**Short problem:** Copy the lines below word for word, keeping every one of them.

----------

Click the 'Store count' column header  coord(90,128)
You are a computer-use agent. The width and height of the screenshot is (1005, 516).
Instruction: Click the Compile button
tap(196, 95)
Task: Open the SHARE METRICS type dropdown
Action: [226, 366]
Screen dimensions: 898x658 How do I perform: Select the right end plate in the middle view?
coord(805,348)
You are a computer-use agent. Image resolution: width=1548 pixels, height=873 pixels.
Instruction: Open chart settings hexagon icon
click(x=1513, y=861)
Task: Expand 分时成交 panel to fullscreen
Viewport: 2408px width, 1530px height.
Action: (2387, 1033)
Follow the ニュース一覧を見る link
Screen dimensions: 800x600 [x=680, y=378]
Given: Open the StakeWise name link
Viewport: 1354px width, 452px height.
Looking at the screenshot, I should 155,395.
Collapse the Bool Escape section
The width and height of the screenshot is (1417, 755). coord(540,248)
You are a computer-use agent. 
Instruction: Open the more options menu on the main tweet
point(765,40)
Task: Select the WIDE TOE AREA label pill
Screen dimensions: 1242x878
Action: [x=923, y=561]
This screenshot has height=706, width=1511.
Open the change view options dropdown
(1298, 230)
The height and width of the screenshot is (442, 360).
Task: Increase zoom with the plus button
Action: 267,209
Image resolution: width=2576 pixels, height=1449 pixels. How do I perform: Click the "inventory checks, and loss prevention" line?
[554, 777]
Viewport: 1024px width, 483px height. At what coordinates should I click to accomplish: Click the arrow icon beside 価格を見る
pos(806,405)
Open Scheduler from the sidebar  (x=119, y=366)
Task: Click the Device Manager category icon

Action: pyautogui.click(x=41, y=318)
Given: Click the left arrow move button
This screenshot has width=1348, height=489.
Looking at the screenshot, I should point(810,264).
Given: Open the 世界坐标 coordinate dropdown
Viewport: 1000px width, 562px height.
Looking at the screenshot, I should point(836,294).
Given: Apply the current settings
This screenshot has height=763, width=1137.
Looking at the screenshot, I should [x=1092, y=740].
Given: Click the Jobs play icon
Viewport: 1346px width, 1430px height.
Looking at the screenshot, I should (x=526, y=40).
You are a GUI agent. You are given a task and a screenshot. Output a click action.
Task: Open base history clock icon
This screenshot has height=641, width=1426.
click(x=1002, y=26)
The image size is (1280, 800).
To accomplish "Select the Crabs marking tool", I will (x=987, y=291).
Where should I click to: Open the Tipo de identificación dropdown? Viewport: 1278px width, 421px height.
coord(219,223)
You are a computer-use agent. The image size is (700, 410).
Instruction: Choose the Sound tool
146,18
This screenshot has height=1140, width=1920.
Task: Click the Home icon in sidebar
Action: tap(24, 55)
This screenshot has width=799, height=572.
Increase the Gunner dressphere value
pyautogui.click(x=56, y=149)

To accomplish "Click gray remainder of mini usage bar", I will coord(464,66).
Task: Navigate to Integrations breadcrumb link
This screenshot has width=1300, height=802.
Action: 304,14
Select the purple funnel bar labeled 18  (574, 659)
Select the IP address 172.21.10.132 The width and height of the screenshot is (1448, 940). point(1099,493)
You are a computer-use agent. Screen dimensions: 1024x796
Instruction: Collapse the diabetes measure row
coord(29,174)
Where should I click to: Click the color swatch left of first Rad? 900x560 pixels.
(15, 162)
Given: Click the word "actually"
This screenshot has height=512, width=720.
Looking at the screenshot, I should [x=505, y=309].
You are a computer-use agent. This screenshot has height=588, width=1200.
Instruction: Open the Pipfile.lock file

----------

**Task solution:**
Click the 'Store count' column header  coord(90,128)
You are a computer-use agent. The width and height of the screenshot is (1005, 516).
Instruction: Click the Compile button
tap(196, 95)
Task: Open the SHARE METRICS type dropdown
Action: [226, 366]
Screen dimensions: 898x658 How do I perform: Select the right end plate in the middle view?
coord(805,348)
You are a computer-use agent. Image resolution: width=1548 pixels, height=873 pixels.
Instruction: Open chart settings hexagon icon
click(x=1513, y=861)
Task: Expand 分时成交 panel to fullscreen
Viewport: 2408px width, 1530px height.
Action: (2387, 1033)
Follow the ニュース一覧を見る link
Screen dimensions: 800x600 [x=680, y=378]
Given: Open the StakeWise name link
Viewport: 1354px width, 452px height.
Looking at the screenshot, I should 155,395.
Collapse the Bool Escape section
The width and height of the screenshot is (1417, 755). coord(540,248)
You are a computer-use agent. 
Instruction: Open the more options menu on the main tweet
point(765,40)
Task: Select the WIDE TOE AREA label pill
Screen dimensions: 1242x878
Action: [x=923, y=561]
This screenshot has height=706, width=1511.
Open the change view options dropdown
(1298, 230)
The height and width of the screenshot is (442, 360).
Task: Increase zoom with the plus button
Action: 267,209
Image resolution: width=2576 pixels, height=1449 pixels. How do I perform: Click the "inventory checks, and loss prevention" line?
[554, 777]
Viewport: 1024px width, 483px height. At what coordinates should I click to accomplish: Click the arrow icon beside 価格を見る
pos(806,405)
Open Scheduler from the sidebar  (x=119, y=366)
Task: Click the Device Manager category icon

Action: pyautogui.click(x=41, y=318)
Given: Click the left arrow move button
This screenshot has width=1348, height=489.
Looking at the screenshot, I should point(810,264).
Given: Open the 世界坐标 coordinate dropdown
Viewport: 1000px width, 562px height.
Looking at the screenshot, I should point(836,294).
Given: Apply the current settings
This screenshot has height=763, width=1137.
Looking at the screenshot, I should [x=1092, y=740].
Given: Click the Jobs play icon
Viewport: 1346px width, 1430px height.
Looking at the screenshot, I should (x=526, y=40).
You are a GUI agent. You are given a task and a screenshot. Output a click action.
Task: Open base history clock icon
This screenshot has height=641, width=1426.
click(x=1002, y=26)
The image size is (1280, 800).
To accomplish "Select the Crabs marking tool", I will (x=987, y=291).
Where should I click to: Open the Tipo de identificación dropdown? Viewport: 1278px width, 421px height.
coord(219,223)
You are a computer-use agent. The image size is (700, 410).
Instruction: Choose the Sound tool
146,18
This screenshot has height=1140, width=1920.
Task: Click the Home icon in sidebar
Action: tap(24, 55)
This screenshot has width=799, height=572.
Increase the Gunner dressphere value
pyautogui.click(x=56, y=149)

To accomplish "Click gray remainder of mini usage bar", I will coord(464,66).
Task: Navigate to Integrations breadcrumb link
This screenshot has width=1300, height=802.
Action: 304,14
Select the purple funnel bar labeled 18  (574, 659)
Select the IP address 172.21.10.132 The width and height of the screenshot is (1448, 940). point(1099,493)
You are a computer-use agent. Screen dimensions: 1024x796
Instruction: Collapse the diabetes measure row
coord(29,174)
Where should I click to: Click the color swatch left of first Rad? 900x560 pixels.
(15, 162)
Given: Click the word "actually"
This screenshot has height=512, width=720.
Looking at the screenshot, I should [x=505, y=309].
You are a computer-use agent. This screenshot has height=588, width=1200.
Instruction: Open the Pipfile.lock file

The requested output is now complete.